*Extract to read:*

A genetic change increases the risk of developing schizophrenia and highlights new opportunities for drug treatment say researchers.
The collaborative research by a team from Lancaster, Glasgow and Strathclyde Universities was funded by the Medical Research Council.
In the human genome, small sections of DNA have been found to be duplicated (copied) or deleted in a small number of people, a phenomenon known as Copy Number Variation. Some of these genetic changes are linked to an increased risk of developing neurodevelopmental disorders, such as schizophrenia and autism, but the disease mechanisms involved remain largely unknown. For example, people with a DNA duplication at chromosome 16p11.2, that results in having extra copies of around 30 different genes, are approximately 15 times more likely to develop schizophrenia than people without the duplication. Why this should be the case is very poorly understood.

*What you need to do:* Resume the passage on the gene duplication linked to schizophrenia, starting right after its final sentence.

*Input data:*
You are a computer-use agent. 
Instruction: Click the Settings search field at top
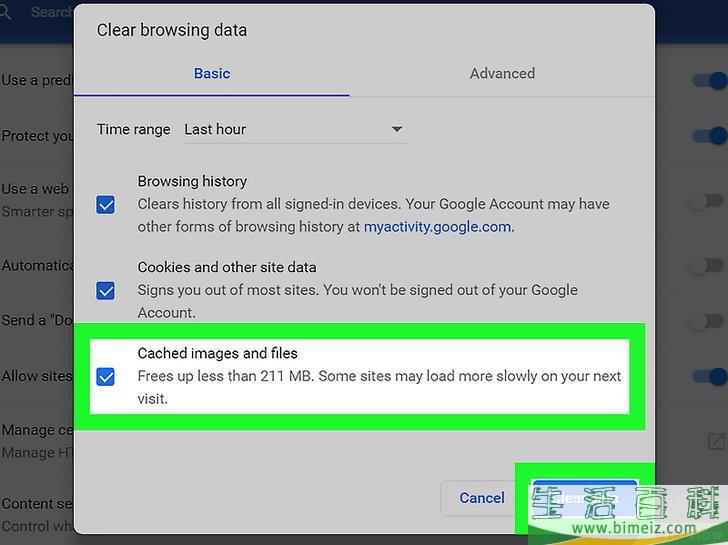pos(50,13)
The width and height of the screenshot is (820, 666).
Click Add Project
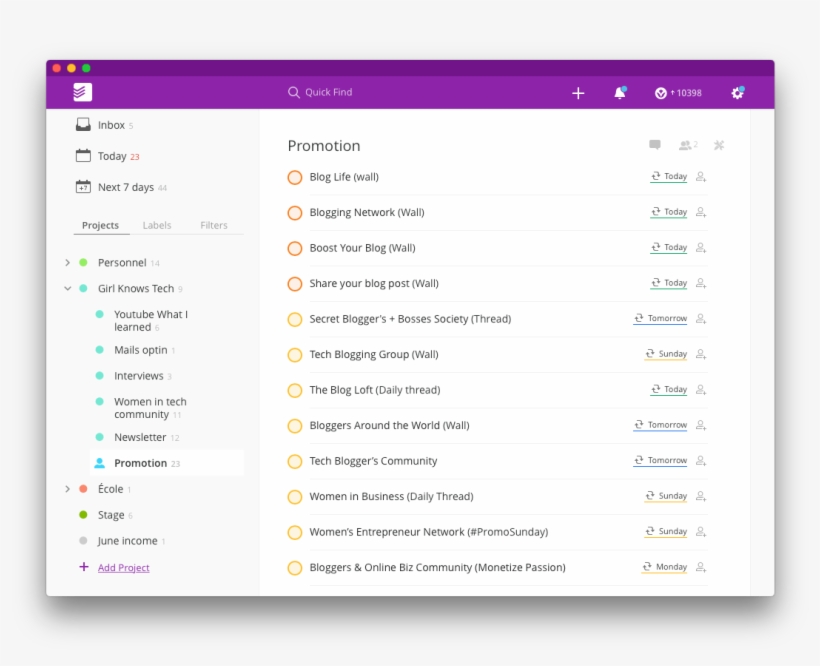(x=123, y=567)
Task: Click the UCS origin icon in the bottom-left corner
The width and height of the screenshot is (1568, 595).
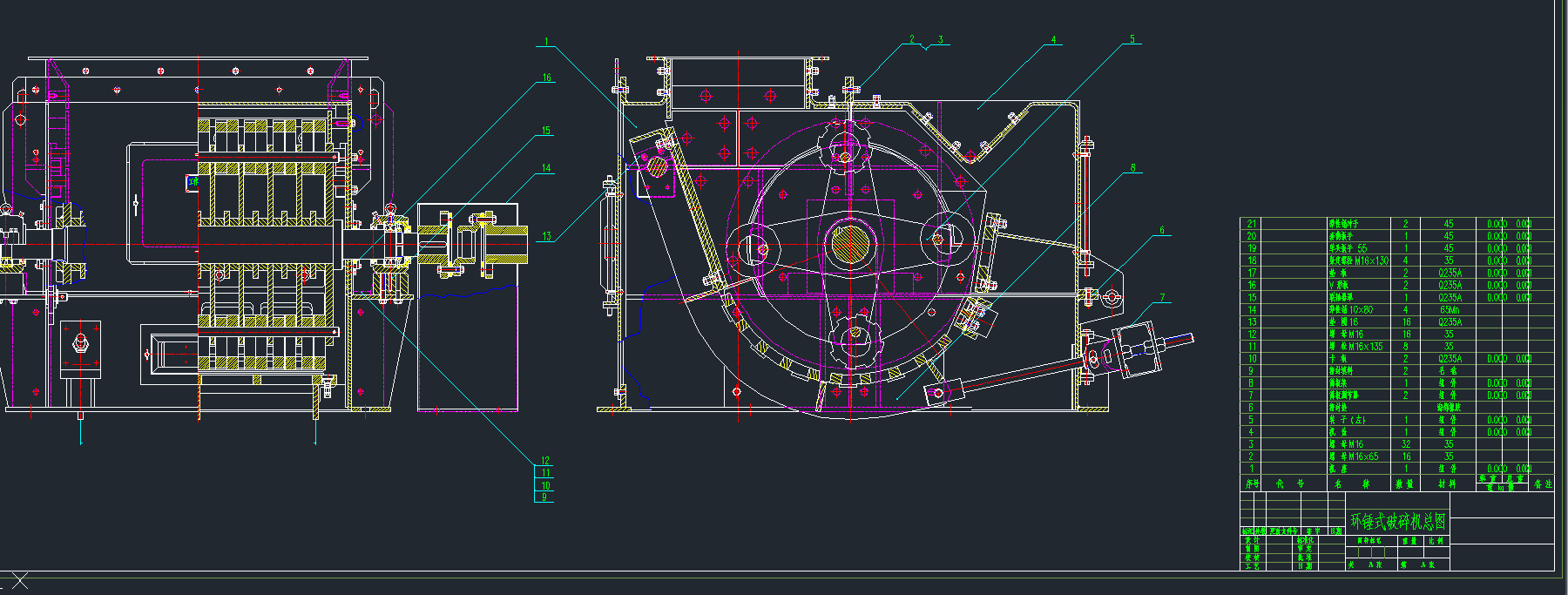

*Result of the task:*
For the first time, research reported by the team in the journal Cell Reports, has shown that the 16p11.2 duplication impacts on a number of different inhibitory neuron types, neurons that use the neurotransmitter GABA, in brain areas dysfunctional in schizophrenia. These brain areas include the prefrontal cortex, hippocampus and amygdala. The researchers also show that these GABA neuron changes are accompanied by impaired functional communication between the same brain regions. Importantly, the researchers found that 16p11.2 duplication also results in cognitive and social deficits. These deficits not only parallel those seen in patients with schizophrenia, but are also known to involve the brain regions identified as being dysfunctional as a result of 16p11.2 duplication.
Dr Neil Dawson, the lead researcher from Lancaster University said: "Our data give new insight into how 16p11.2 duplication increases the risk of developing schizophrenia and the mechanisms involved. A key finding is the observation of disrupted connectivity between brain regions that are known to be dysfunctional in schizophrenia. We can now test the ability of drugs to restore these changes as part of ongoing research to develop better treatments for the disorder".
Professor Judith Pratt, the lead research from Strathclyde University, also highlighted the potential opportunity for drug development given these findings. "The current drug treatment options available for people with schizophrenia are limited, only effective for some patients and often involve severe side effects. Drugs to help patients with their cognitive and social problems are particularly urgently needed, as these symptoms dramatically impact on their quality of life. Our findings highlight the potential of drugs targeting the GABA neurons and provide a range of translational biomarker measures against which we can test the potential therapeutic efficacy of these and other drugs for schizophrenia".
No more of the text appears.